Konflik dalam novel Burung Kayu berlatar antar suku, adat-istiadat, serta suku dan agama. Novel ini mengisahkan kehidupan keluarga Leugeumanai dengan permulaan konflik antar uma Leugeumanai dan uma di seberang sungai. Pertikaian antar-dua suku di hulu berakhir pada kematian Bagaiogok. Taksilitoni, istrinya, berdalih menikahkan anaknya yang bernama Legeumanai dengan Saengrekerei adik iparnya sendiri, maksud hati dia ingin mewariskan denda kematian kepada anaknya.

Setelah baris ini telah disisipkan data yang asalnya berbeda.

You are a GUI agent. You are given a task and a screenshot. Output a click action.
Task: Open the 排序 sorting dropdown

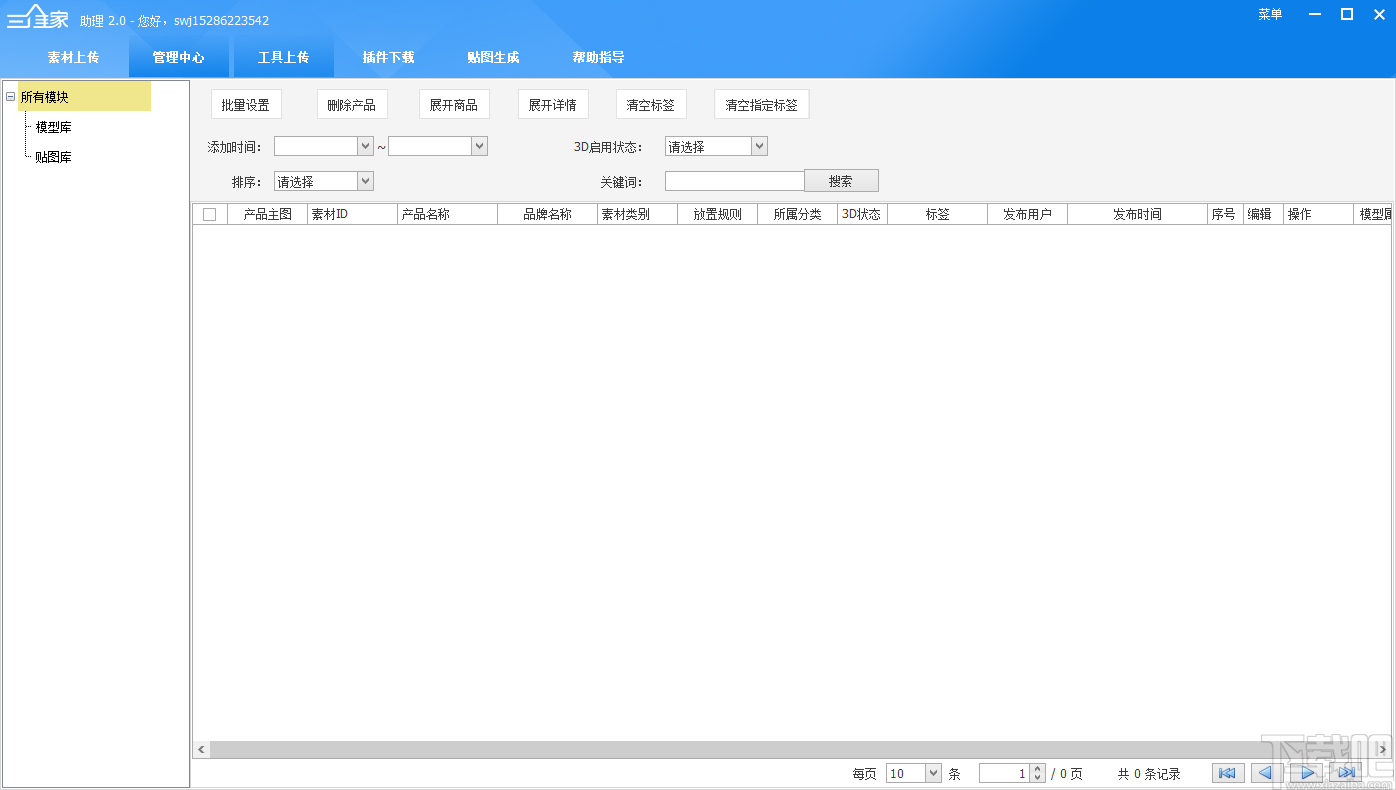[366, 181]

Namun setelah pernikahan itu, berbagai macam konflik lain muncul ketika mereka memilih pindah ke barasi di dekat muara, pemukiman yang dibangun pemerintah untuk memajukan suku-suku di hulu. Niat yang awalnya untuk membalas dendam, kini dendam itu terbengkalai, karena keluarga kecil itu harus berhadapan dengan kebijakan negara, agama-agama resmi, korporasi dan konflik-konflik yang baru muncul di antara berbagai suku.

Ada banyak budaya dan tradisi Suku Mentawai diantaranya ritual tato, ritual pako, ritual maturuk, ritual tipu sasa yang menjadikan novel Burung Kayu ini dapat menjadi pilihan utama bagi para pembaca yang ingin menikmati sentuhan budaya dalam sebuah tulisan.

Novel Burung Kayu juga sangat cocok jika dijadikan sebagai bahan acuan untuk melakukan sebuah penelitian terhadap budaya terutama dalam lingkup sastra. Tidak heran jika novel ini menjadi salah satu naskah yang menarik di Sayembara Novel Dewan Kesenian Jakarta 2019 dan menjadi juara Kusala Sastra Khatulistiwa 2020.

Burung kayu merupakan sebuah simbol atau lambang kemenangan, pahatan berbentuk burung ini biasanya ditemui di suatu uma yang terlibat dalam perseturuan adat dengan uma lain.